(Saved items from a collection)
- - -

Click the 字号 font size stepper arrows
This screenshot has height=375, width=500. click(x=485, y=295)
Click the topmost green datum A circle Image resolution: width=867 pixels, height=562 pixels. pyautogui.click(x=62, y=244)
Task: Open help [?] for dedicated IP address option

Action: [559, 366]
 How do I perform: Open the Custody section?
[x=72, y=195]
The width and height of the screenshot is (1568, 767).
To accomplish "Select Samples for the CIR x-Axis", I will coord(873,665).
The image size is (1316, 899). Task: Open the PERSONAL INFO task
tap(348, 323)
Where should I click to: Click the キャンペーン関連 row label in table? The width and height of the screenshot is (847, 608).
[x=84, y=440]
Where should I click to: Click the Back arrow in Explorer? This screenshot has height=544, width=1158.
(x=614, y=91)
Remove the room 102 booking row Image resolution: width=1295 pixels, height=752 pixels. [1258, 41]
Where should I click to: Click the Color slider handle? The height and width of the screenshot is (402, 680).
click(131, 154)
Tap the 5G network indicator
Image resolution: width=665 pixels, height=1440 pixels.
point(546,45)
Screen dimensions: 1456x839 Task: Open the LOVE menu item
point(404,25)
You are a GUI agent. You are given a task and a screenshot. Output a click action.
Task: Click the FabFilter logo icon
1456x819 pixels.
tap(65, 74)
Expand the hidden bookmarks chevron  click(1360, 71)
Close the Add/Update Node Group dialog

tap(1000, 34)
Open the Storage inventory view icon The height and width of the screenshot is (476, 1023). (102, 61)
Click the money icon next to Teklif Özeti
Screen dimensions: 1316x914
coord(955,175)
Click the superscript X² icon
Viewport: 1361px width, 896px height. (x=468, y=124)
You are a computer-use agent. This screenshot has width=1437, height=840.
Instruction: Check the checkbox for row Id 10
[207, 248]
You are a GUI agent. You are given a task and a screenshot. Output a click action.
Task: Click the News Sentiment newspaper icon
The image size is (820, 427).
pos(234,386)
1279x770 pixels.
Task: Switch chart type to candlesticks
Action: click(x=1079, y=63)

- - -

■ **To do**
Print the lines above, word for word, from the line with "Expand the hidden" up to and including the last line.

■ **Output below**
Expand the hidden bookmarks chevron  click(1360, 71)
Close the Add/Update Node Group dialog

tap(1000, 34)
Open the Storage inventory view icon The height and width of the screenshot is (476, 1023). (102, 61)
Click the money icon next to Teklif Özeti
Screen dimensions: 1316x914
coord(955,175)
Click the superscript X² icon
Viewport: 1361px width, 896px height. (x=468, y=124)
You are a computer-use agent. This screenshot has width=1437, height=840.
Instruction: Check the checkbox for row Id 10
[207, 248]
You are a GUI agent. You are given a task and a screenshot. Output a click action.
Task: Click the News Sentiment newspaper icon
The image size is (820, 427).
pos(234,386)
1279x770 pixels.
Task: Switch chart type to candlesticks
Action: click(x=1079, y=63)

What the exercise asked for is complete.